According to Dr. Bierut: “Smokers whose genetic makeup puts them at the greatest risk for heavy smoking, nicotine addiction and problems kicking the habit also appear to be the same people who respond most robustly to pharmacologic therapy for smoking cessation."
"Our research suggests that a person’s genetic makeup can help us better predict who is most likely to respond to drug therapy so we can make sure those individuals are treated with medication in addition to counseling or other interventions.”
The research team looked at 5,216 smokers from one study and 1,073 from a smoking cessation trial. They were looking for links between a person’s ability to quit smoking and the genes that may increase the risk of serious nicotine addiction.
Dr. Chen states: “People with the high-risk genetic markers smoked an average of two years longer than those without these high-risk genes, and they were less likely to quit smoking without medication. The same gene variants can predict a person’s response to smoking-cessation medication, and those with the high-risk genes are more likely to respond to the medication.”
Out of the smoking cessation trial group, participants with high-risk genes were three times more likely to have success with drug treatments like nicotine patches and gum, and pharmaceuticals.
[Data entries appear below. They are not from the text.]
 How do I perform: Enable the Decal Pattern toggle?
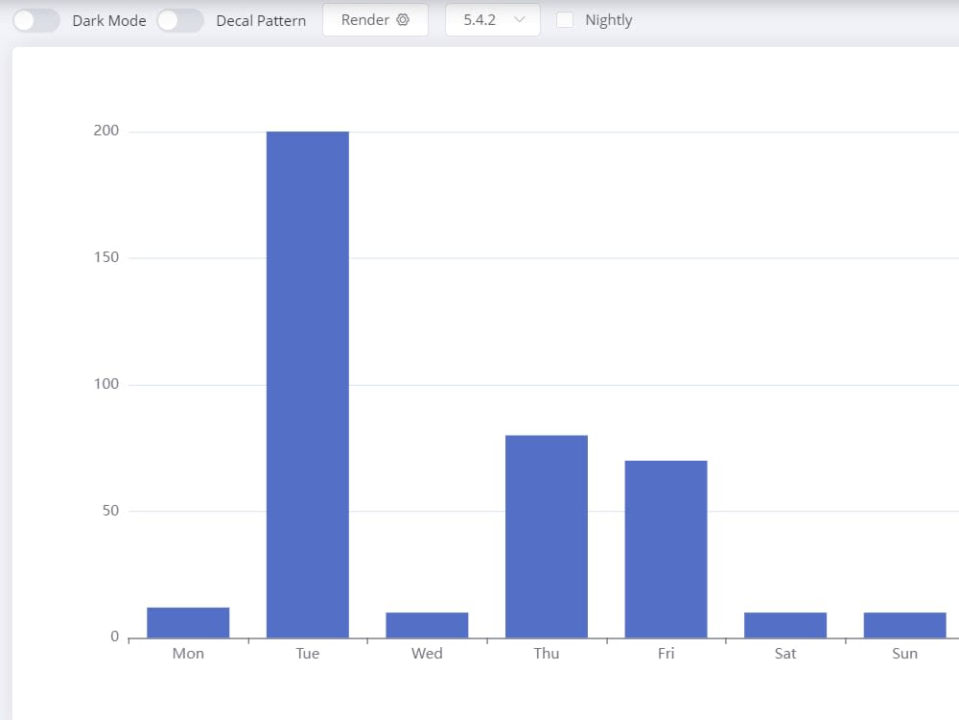tap(180, 19)
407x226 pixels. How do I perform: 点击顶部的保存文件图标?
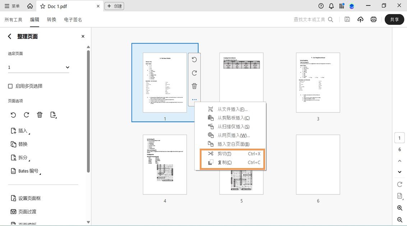[347, 19]
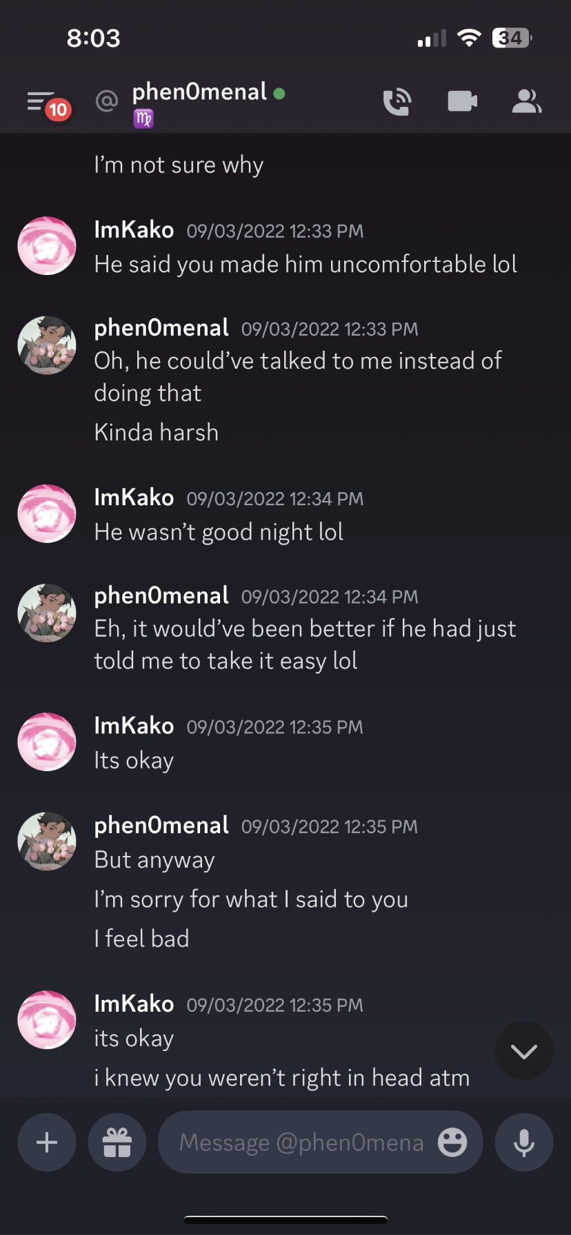Tap the phen0menal name in header
The height and width of the screenshot is (1235, 571).
[199, 92]
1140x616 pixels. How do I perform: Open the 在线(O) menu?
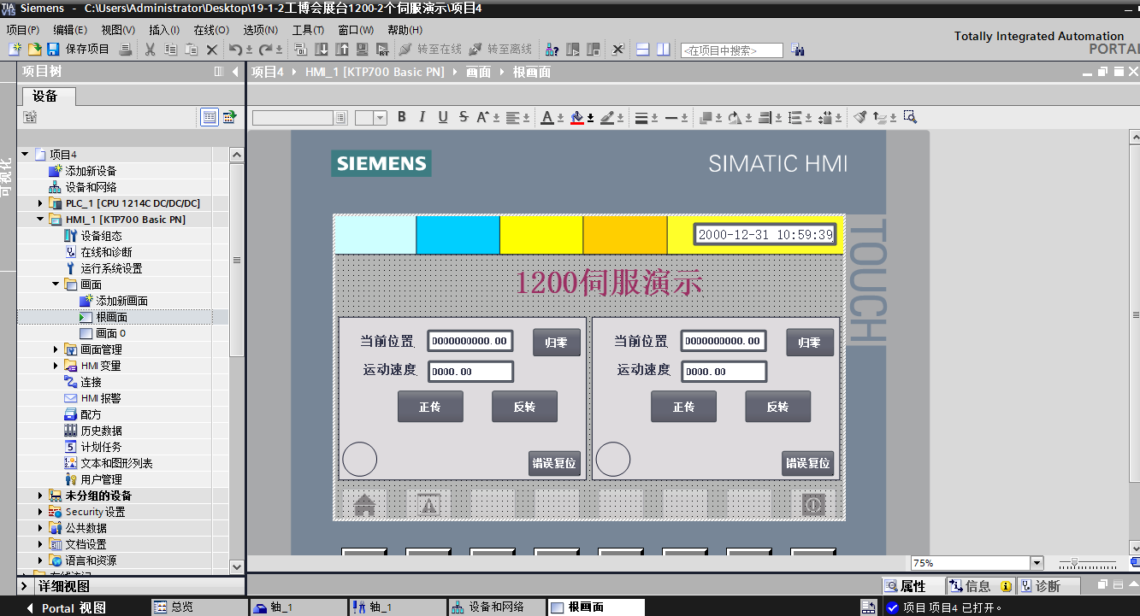(x=210, y=30)
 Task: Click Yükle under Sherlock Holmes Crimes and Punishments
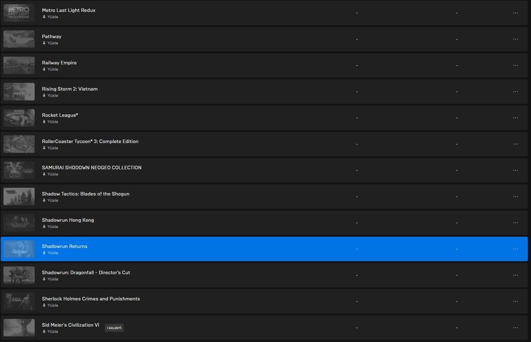[53, 306]
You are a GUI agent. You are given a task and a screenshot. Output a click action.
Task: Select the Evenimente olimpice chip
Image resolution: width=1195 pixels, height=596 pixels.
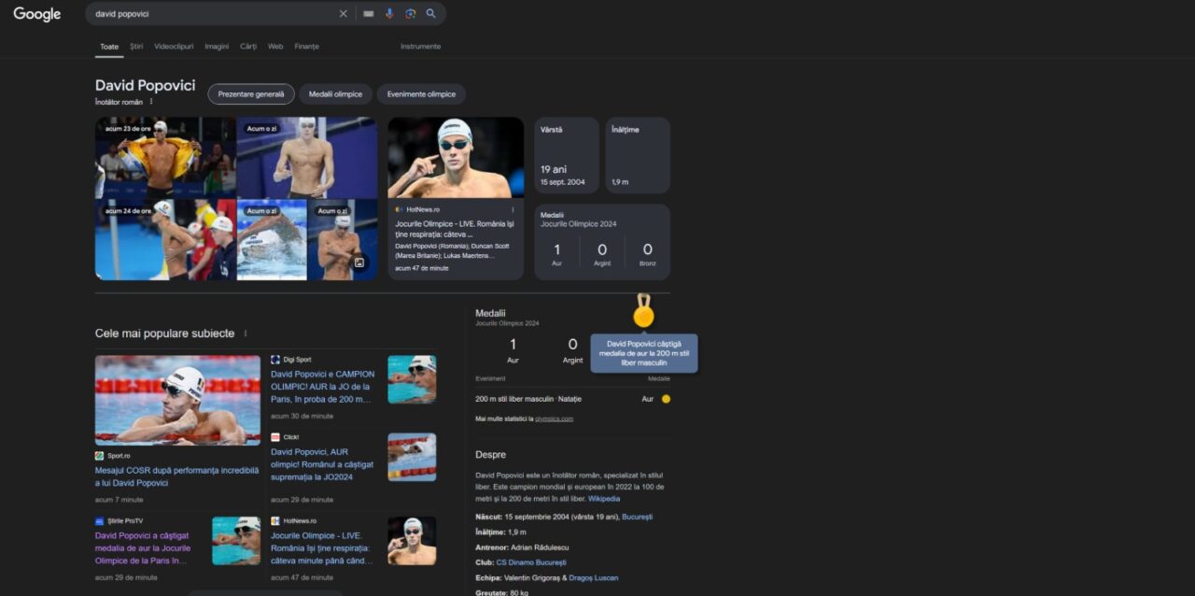[421, 94]
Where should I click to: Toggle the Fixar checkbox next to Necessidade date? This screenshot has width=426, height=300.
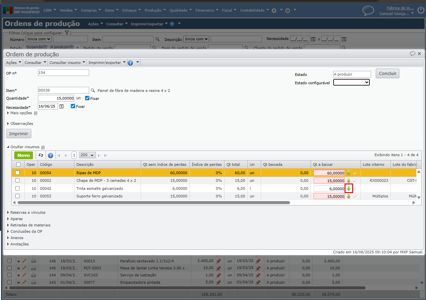click(73, 106)
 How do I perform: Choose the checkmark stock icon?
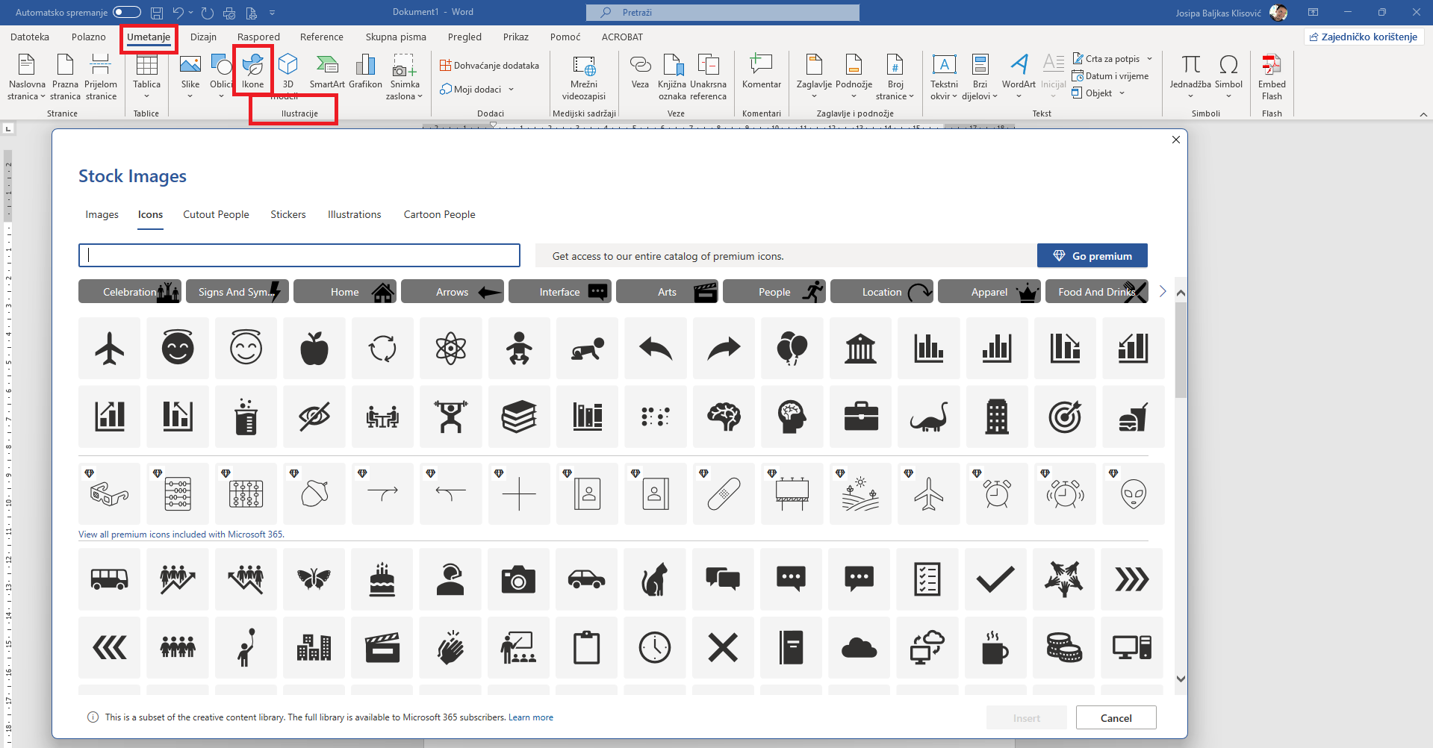tap(995, 579)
Dr. Bierut asserts: “Clearly these genes aren’t the entire story—other genes play a role and environmental factors also are important. But we’ve identified a group that’s responding to pharmacologic treatment and a group that’s not responding, and that’s a key step in improving, and eventually tailoring, treatments to help people quit smoking.”
Dr. Bierut also suggests that those who lack high-risk genes are far less likely to respond to drug-based treatments and would probably do better with counseling and non-drug treatments.
This study was published in the American Journal of Psychiatry, May 2012. Funding was provided by grants from the National Cancer Institute on Drug Abuse, the National Human Genome Research Institute, the National Heart, Lung, and Blood Institute and the National Center for Research Resources of the National Institutes of Health. No conflicts of interest were reported.